- INPUT RECORDS
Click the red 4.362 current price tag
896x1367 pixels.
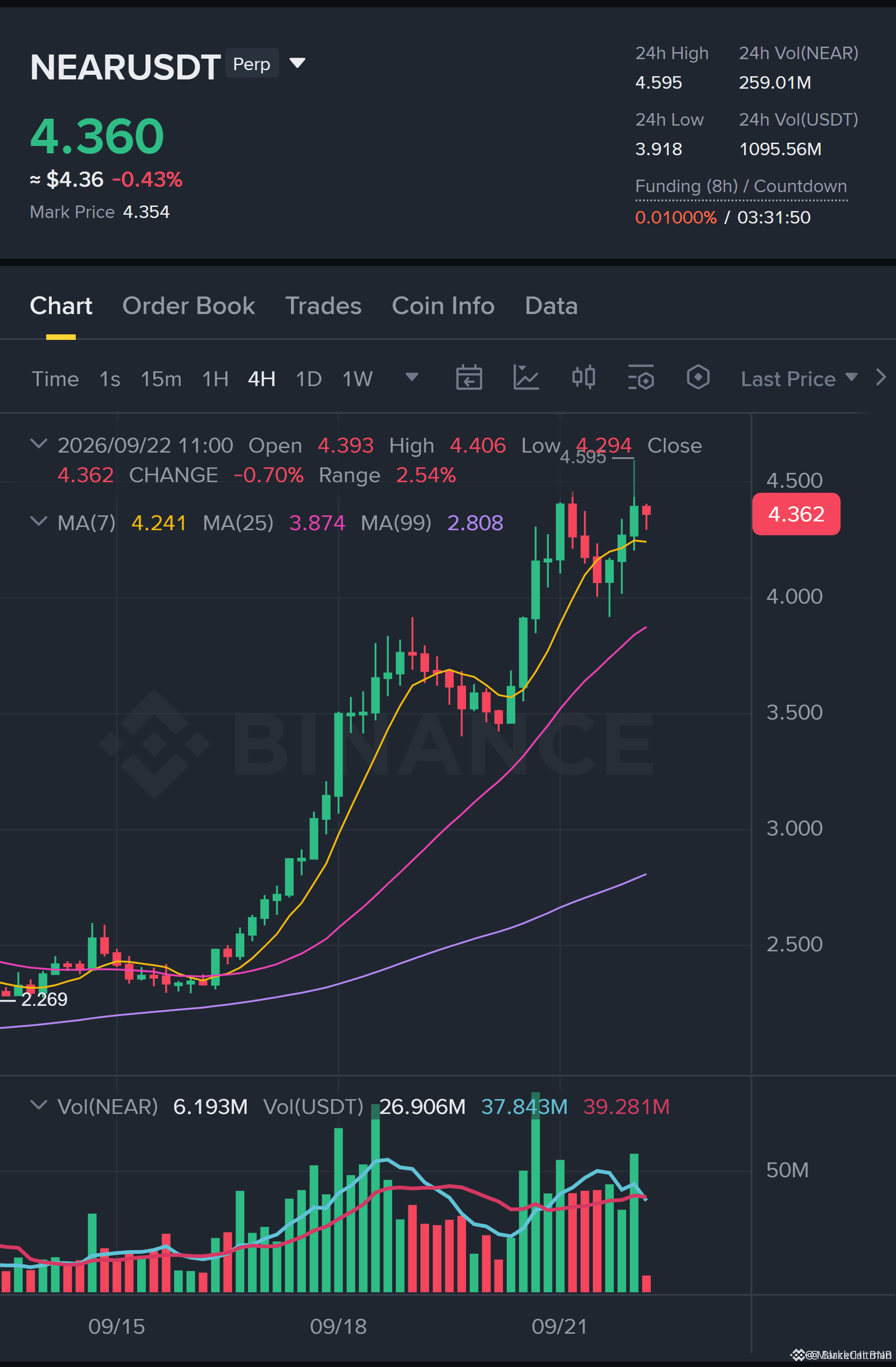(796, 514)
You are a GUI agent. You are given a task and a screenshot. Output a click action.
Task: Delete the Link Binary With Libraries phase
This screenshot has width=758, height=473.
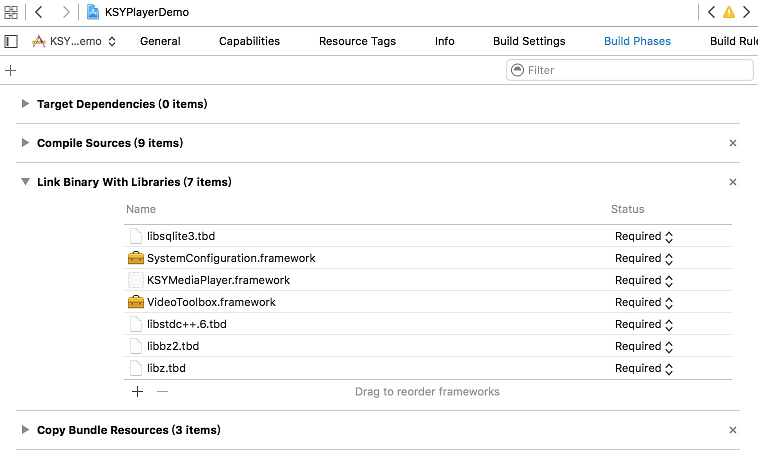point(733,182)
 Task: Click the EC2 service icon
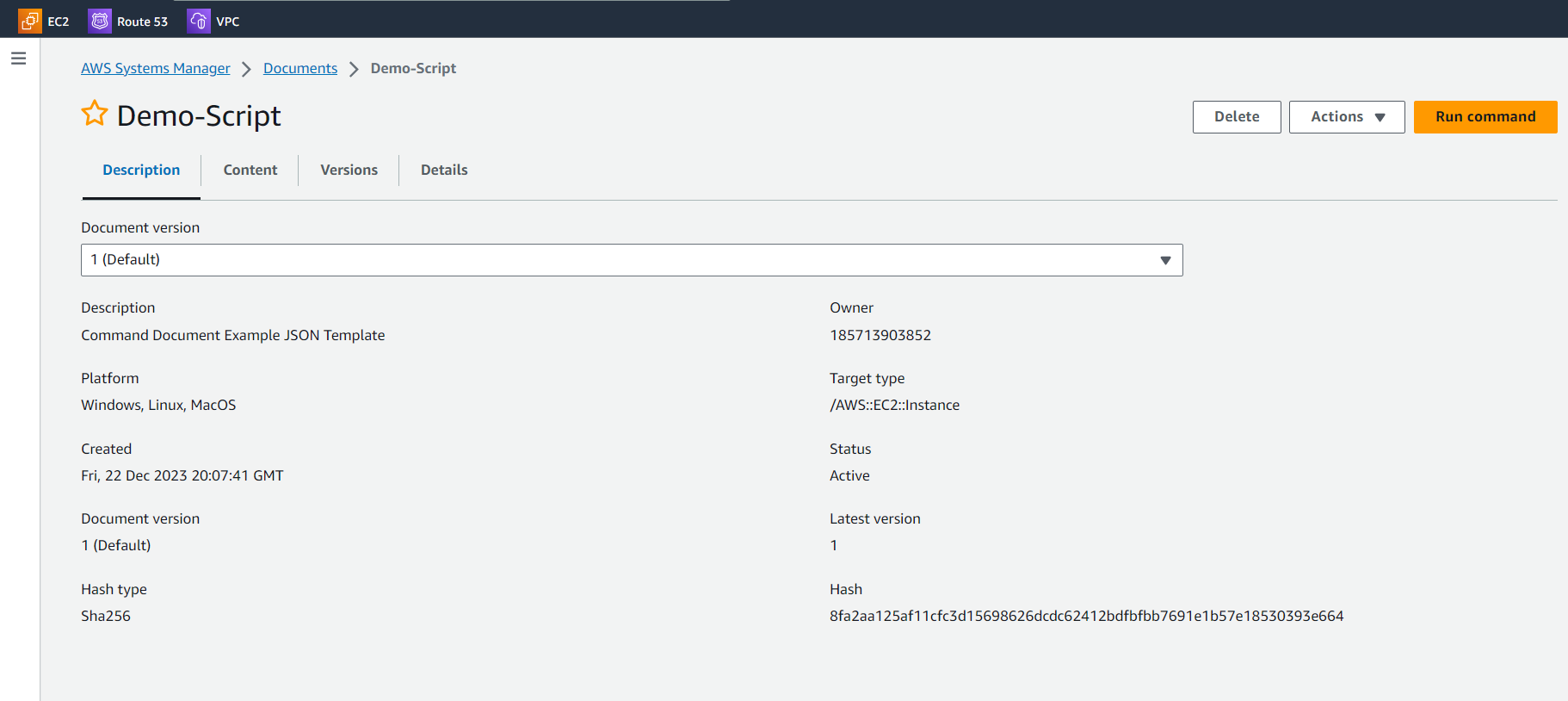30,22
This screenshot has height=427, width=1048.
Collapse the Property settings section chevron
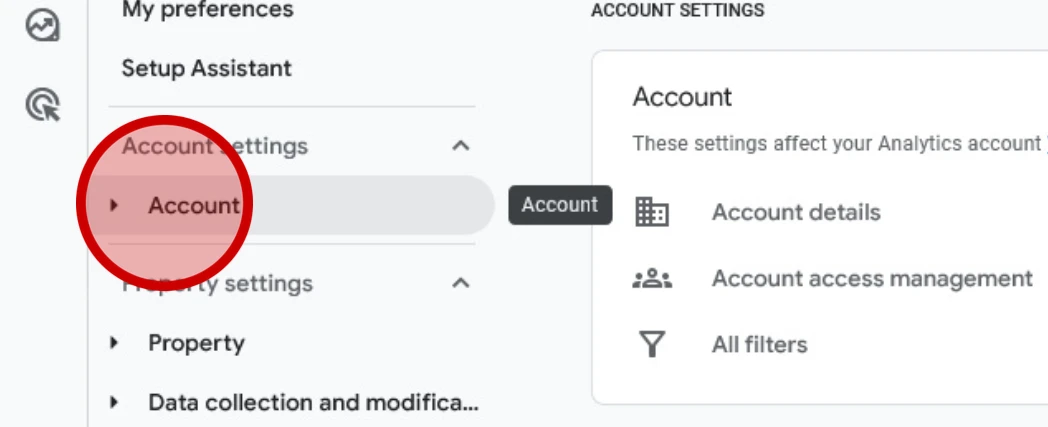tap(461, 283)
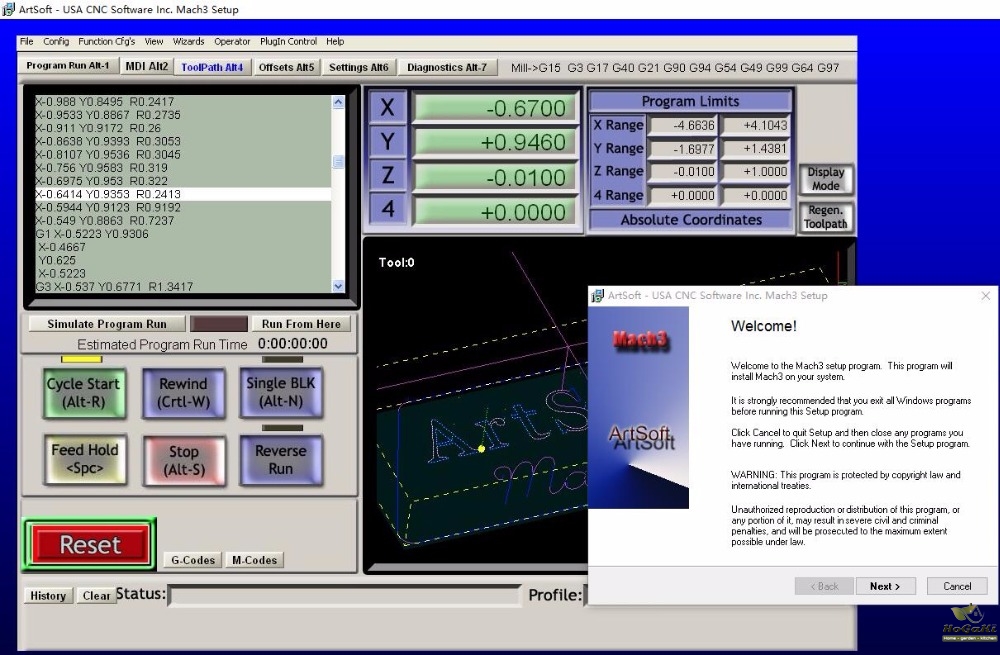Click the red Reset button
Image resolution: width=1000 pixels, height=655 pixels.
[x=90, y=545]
---
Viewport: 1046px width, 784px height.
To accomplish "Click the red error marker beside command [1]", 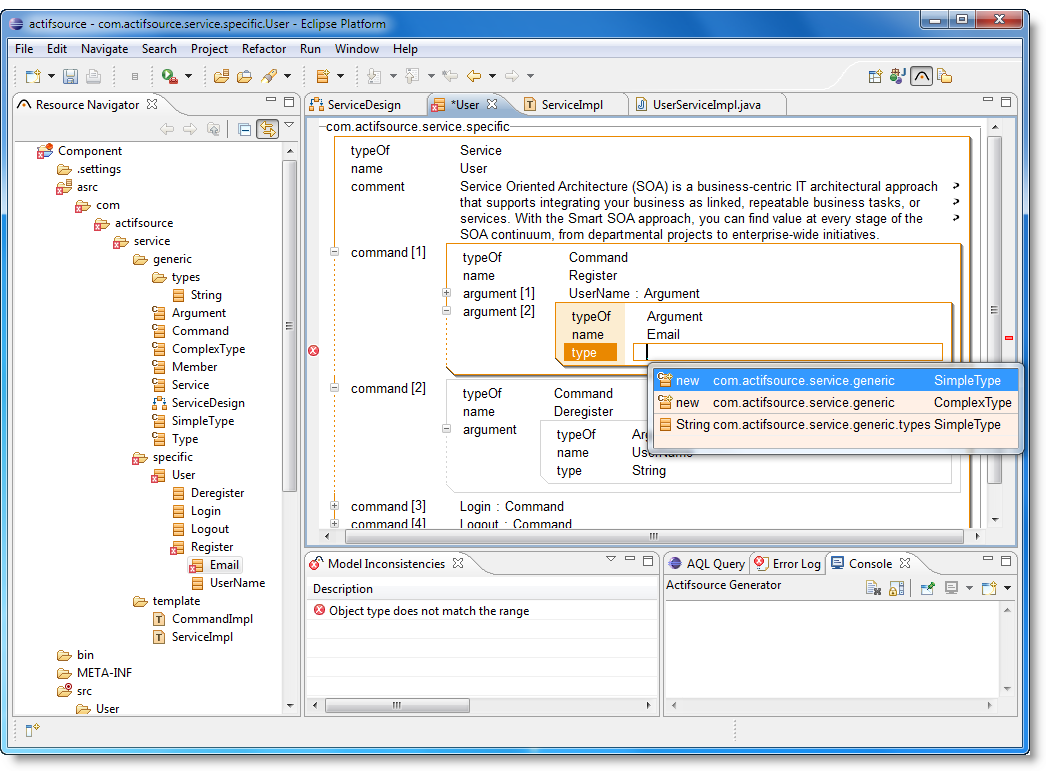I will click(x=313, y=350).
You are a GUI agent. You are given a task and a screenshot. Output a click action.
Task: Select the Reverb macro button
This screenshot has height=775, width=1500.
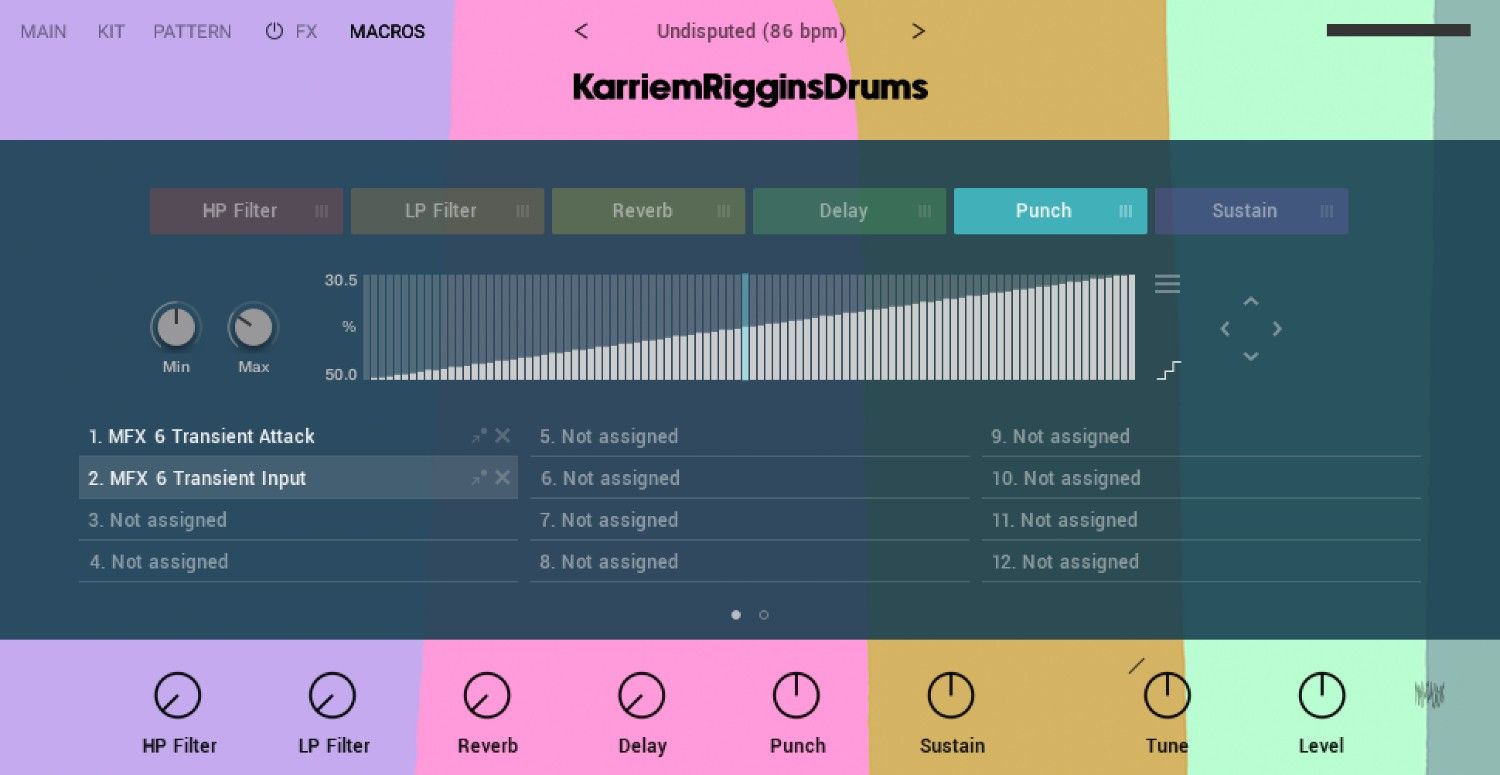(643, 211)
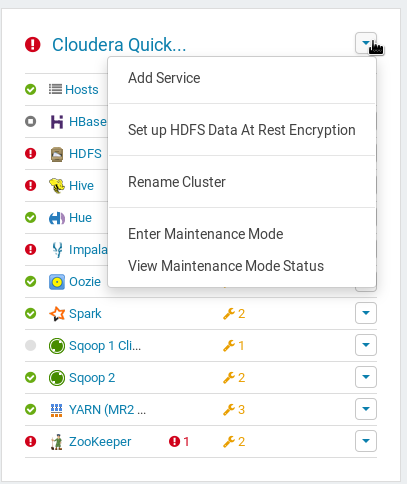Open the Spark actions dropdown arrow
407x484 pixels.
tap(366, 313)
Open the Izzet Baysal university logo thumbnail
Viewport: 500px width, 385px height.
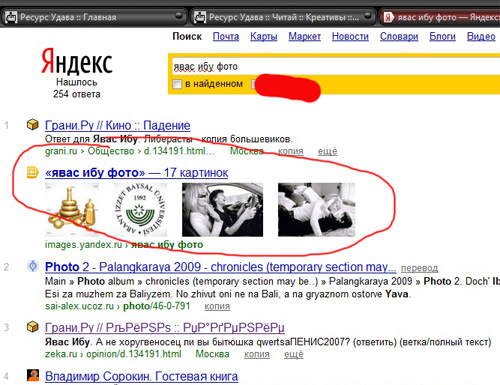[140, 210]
---
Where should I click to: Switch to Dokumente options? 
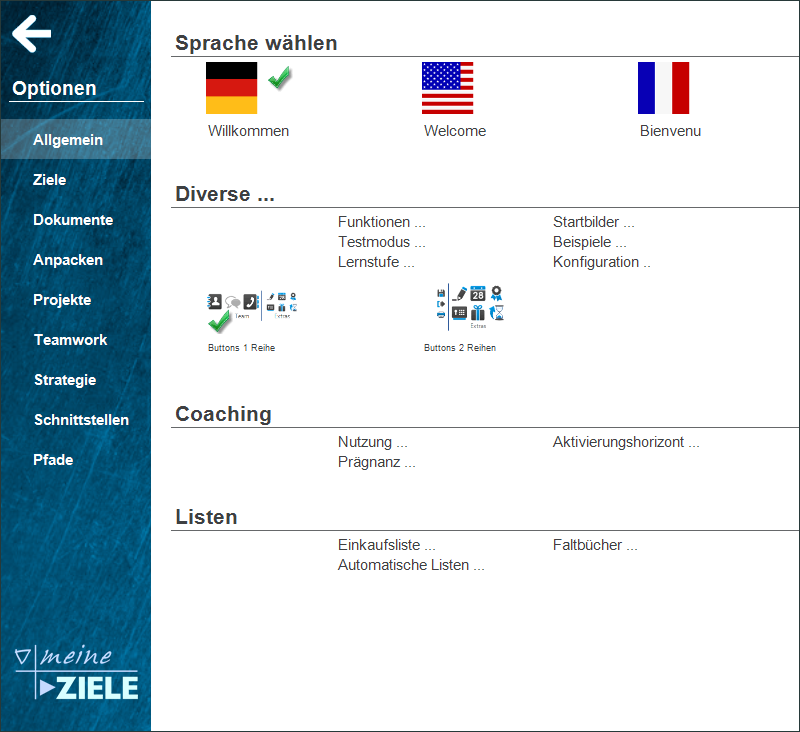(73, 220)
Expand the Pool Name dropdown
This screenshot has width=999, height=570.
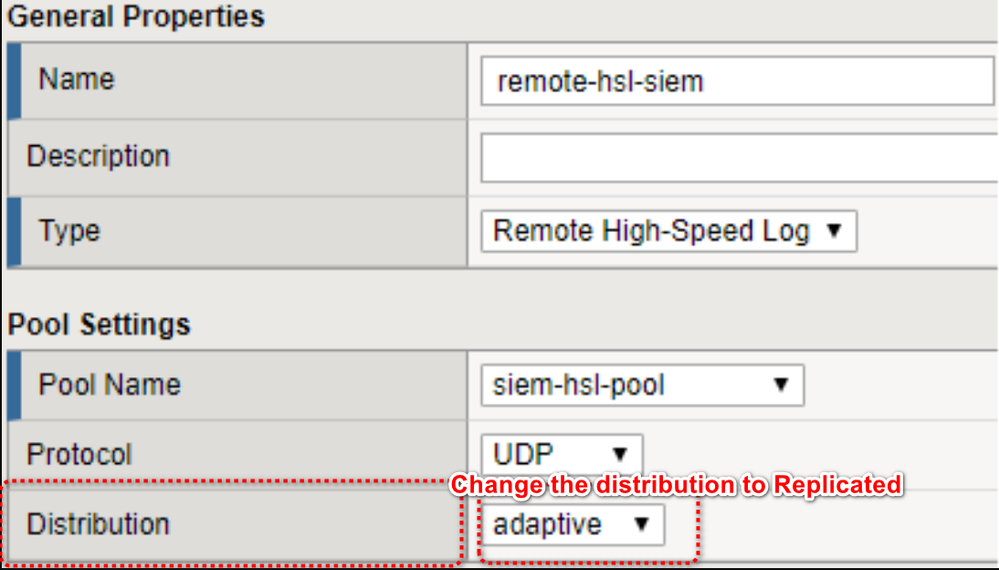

- YOUR GOAL
From the records above, copy only the lines running from the line holding "896x1367 pixels." through the line holding "This screenshot has height=427, width=1048.", with no pictures.

- WRITTEN SOLUTION
896x1367 pixels.
(796, 514)
You are a GUI agent. You are given a task and a screenshot. Output a click action.
Task: Delete the Link Binary With Libraries phase
This screenshot has width=758, height=473.
point(733,182)
 Task: Click the EC2 service icon
30,22
This screenshot has height=427, width=1048.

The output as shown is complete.